Incentives and compliance burden on providers: registration is a pre‑condition for most funding and brings ongoing governance, financial management, reporting and tenancy requirements set by regulation and funding agreements. Noncompliance can trigger compliance notices, funding suspension, public register notices, binding instructions, cancellation and appointment of statutory managers (ss 22, 25, 33–35, 37D, 38A–38D). That creates compliance costs (reporting, audits, governance changes) for providers and may deter small/unregulated entrants from seeking funding.

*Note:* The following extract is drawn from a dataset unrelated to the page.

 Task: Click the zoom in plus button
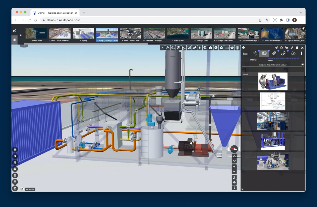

Effects on private enterprise and competition: the Act opens pathways for community and non‑government providers to operate at scale (including across jurisdictions via national registration — ss 36–37A) and to receive public funding. At the same time it imposes governance, disclosure and operational constraints on those providers which may raise transaction costs and affect business models (ss 25, 33, sch 3). The requirement that funding recipients be registered or exempt (s 22) limits who can access public funding for social housing.
Trade‑offs between stability and property/contract freedom: the Act gives the State powers to impose conditions on funded assets, require transfers of community housing assets when registration is cancelled, and treat state development/ transfers in a particular planning light (secs 37H, 94F–94H). Those rules reduce uncertainty for the State and tenants but can restrict providers’ commercial disposal options.
Risks of concentrated discretion and implementation complexity: many remedial powers (compliance notices, binding instructions, manager appointments) turn on the chief executive’s or registrar’s reasonable belief or satisfaction (ss 35, 38B–38D, 41). That produces implementation risk (need for clear internal procedures and legal review) and possible contestation about when powers should be used; review rights exist but are administratively limited (ss 63–67).
Confidentiality vs. information‑sharing balance: the Act enables sharing of confidential client information between the department and approved providers for service delivery (ss 94A–94B) but preserves strict prohibitions for particularly sensitive categories (child protection, corrective services, ambulance information) with high penalties where those specific prohibitions apply (secs 94C–94E). This creates operational benefit for service coordination but legal risk if boundaries are not managed carefully.
Key practical actions for affected parties
For entities wanting public funding for social housing: apply for registration (Part 4A) and prepare to meet prescribed governance, reporting and tenancy requirements (ss 37B–37D, 33).
For existing funded ancillary providers: maintain accurate, timely housing service information and be ready to comply with compliance notices; risk of interim management if funded property or tenant protections are at risk (pts 3–5).
For tenants and local stakeholders: lodging false or misleading information to officials is an offence (s 17) and changes in prescribed information must be notified (s 18); review and appeal routes exist for certain decisions (Part 6).
(Representative citations: objectives ss 4–6; Queensland Housing Fund s 10; chief executive powers ss 11–15; funding and funded providers ss 21–27; prescribed requirements and compliance ss 33–35; Part 4A registration and enforcement ss 36–38 and 37D–37H; interim/intervention Part 5 ss 39–62; information powers Part 7 ss 68–83; confidentiality and title‑related provisions ss 94A–94K; review ss 63–67.)